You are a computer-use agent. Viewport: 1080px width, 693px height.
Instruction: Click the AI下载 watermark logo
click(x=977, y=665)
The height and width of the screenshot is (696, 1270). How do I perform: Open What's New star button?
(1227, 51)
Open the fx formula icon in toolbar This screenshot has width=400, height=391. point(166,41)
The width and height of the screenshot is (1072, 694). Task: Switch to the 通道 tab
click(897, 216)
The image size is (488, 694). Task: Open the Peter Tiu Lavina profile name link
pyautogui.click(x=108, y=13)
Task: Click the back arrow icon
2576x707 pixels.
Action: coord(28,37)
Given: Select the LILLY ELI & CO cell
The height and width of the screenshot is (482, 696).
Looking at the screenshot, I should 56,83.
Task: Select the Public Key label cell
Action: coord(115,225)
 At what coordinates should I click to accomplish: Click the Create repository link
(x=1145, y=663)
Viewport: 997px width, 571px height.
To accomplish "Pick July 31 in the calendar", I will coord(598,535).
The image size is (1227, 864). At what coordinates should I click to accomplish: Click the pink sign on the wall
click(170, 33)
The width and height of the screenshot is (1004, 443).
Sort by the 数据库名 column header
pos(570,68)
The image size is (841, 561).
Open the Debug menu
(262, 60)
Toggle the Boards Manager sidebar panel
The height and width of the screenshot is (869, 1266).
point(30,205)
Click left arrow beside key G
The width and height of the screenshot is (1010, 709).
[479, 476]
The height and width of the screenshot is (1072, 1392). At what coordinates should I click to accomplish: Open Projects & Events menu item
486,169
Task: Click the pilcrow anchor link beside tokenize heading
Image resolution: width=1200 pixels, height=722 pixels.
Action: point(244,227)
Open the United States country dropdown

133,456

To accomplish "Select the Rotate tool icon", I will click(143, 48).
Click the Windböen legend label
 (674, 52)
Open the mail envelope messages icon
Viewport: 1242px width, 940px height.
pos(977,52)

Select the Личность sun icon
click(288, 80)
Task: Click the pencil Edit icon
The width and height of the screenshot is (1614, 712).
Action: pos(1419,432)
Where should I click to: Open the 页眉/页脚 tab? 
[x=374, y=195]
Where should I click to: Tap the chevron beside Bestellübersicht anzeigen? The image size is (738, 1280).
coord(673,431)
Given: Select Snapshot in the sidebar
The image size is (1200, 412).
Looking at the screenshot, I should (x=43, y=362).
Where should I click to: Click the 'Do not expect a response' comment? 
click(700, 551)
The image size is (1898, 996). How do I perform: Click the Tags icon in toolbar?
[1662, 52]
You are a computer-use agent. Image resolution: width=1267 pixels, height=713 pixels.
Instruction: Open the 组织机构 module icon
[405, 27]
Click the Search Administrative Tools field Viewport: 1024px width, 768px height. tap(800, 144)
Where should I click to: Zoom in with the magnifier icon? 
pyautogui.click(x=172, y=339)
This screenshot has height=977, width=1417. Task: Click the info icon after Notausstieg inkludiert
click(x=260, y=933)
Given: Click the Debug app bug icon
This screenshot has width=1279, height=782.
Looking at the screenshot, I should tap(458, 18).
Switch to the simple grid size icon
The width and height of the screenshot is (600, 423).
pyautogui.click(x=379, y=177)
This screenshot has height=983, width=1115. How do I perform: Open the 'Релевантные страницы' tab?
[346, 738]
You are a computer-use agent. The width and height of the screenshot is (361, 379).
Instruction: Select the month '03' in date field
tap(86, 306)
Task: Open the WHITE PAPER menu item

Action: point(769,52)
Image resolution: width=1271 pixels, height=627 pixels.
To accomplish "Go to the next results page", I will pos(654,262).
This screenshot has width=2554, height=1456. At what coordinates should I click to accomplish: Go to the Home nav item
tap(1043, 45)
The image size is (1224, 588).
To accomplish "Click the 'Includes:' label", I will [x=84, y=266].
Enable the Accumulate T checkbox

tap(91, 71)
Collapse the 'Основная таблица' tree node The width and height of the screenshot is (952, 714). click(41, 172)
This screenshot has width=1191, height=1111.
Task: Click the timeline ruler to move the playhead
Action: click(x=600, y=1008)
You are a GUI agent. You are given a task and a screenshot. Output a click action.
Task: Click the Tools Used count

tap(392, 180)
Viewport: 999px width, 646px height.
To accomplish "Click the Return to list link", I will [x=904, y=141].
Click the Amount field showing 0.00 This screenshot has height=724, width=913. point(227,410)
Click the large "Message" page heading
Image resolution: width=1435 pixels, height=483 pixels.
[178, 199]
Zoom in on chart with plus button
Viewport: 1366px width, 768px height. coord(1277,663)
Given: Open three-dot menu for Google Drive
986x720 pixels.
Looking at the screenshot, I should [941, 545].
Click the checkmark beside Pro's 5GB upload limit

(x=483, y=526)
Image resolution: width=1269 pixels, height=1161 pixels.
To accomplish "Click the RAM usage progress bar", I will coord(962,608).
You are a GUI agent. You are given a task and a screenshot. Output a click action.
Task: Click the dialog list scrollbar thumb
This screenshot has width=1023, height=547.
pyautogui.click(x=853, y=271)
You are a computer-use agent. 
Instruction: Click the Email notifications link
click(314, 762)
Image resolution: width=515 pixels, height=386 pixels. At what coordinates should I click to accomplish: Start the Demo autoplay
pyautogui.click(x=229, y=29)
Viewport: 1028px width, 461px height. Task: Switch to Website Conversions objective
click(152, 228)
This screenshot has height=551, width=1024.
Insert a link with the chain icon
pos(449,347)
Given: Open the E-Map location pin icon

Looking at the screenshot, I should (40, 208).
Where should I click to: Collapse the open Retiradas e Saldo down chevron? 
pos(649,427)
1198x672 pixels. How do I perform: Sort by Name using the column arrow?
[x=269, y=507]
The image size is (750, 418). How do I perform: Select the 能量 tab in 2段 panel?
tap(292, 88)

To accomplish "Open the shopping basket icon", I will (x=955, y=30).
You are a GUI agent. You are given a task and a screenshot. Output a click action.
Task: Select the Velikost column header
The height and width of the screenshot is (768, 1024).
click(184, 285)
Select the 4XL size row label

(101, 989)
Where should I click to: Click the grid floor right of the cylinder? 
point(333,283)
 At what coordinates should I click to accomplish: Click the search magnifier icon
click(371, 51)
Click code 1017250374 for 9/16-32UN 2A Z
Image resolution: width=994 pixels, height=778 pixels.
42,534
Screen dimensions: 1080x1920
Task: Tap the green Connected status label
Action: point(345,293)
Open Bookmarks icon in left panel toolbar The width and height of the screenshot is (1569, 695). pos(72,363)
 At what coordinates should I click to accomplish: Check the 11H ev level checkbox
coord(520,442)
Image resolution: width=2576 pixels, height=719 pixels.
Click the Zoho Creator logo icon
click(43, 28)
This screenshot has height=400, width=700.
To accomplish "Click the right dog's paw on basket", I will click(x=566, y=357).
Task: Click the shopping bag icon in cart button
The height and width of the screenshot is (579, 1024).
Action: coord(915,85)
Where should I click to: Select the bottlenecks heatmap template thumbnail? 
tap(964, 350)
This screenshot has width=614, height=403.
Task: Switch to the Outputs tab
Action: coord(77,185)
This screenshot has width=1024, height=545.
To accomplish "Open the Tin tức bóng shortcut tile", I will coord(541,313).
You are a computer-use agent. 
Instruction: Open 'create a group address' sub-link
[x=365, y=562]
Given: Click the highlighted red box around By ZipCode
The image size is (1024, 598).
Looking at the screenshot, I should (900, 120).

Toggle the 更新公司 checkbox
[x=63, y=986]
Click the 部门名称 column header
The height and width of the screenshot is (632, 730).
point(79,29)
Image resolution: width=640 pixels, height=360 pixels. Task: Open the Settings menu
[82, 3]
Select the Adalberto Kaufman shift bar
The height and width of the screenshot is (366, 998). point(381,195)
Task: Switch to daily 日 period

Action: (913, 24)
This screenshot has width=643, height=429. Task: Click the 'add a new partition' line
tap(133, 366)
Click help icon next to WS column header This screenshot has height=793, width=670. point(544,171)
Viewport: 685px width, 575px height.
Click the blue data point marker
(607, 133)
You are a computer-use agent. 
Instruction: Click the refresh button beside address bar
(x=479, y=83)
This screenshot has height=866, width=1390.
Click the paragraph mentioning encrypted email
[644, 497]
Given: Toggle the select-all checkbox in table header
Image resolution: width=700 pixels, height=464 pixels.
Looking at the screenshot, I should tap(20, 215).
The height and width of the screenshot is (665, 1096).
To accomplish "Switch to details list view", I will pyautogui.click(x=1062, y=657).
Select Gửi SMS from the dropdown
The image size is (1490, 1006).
◆ ◆ ◆ ◆ ◆ ◆ ◆
PROBLEM => Within the listing above, locate the line containing "The image size is (488, 694)." and the line containing "Task: Click the pilcrow". Reproduce those two lines and all lines between them exactly, with nothing added.

SOLUTION =>
The image size is (488, 694). Task: Open the Peter Tiu Lavina profile name link
pyautogui.click(x=108, y=13)
Task: Click the back arrow icon
2576x707 pixels.
Action: coord(28,37)
Given: Select the LILLY ELI & CO cell
The height and width of the screenshot is (482, 696).
Looking at the screenshot, I should 56,83.
Task: Select the Public Key label cell
Action: coord(115,225)
 At what coordinates should I click to accomplish: Click the Create repository link
(x=1145, y=663)
Viewport: 997px width, 571px height.
To accomplish "Pick July 31 in the calendar", I will coord(598,535).
The image size is (1227, 864). At what coordinates should I click to accomplish: Click the pink sign on the wall
click(170, 33)
The width and height of the screenshot is (1004, 443).
Sort by the 数据库名 column header
pos(570,68)
The image size is (841, 561).
Open the Debug menu
(262, 60)
Toggle the Boards Manager sidebar panel
The height and width of the screenshot is (869, 1266).
point(30,205)
Click left arrow beside key G
The width and height of the screenshot is (1010, 709).
[479, 476]
The height and width of the screenshot is (1072, 1392). At what coordinates should I click to accomplish: Open Projects & Events menu item
486,169
Task: Click the pilcrow anchor link beside tokenize heading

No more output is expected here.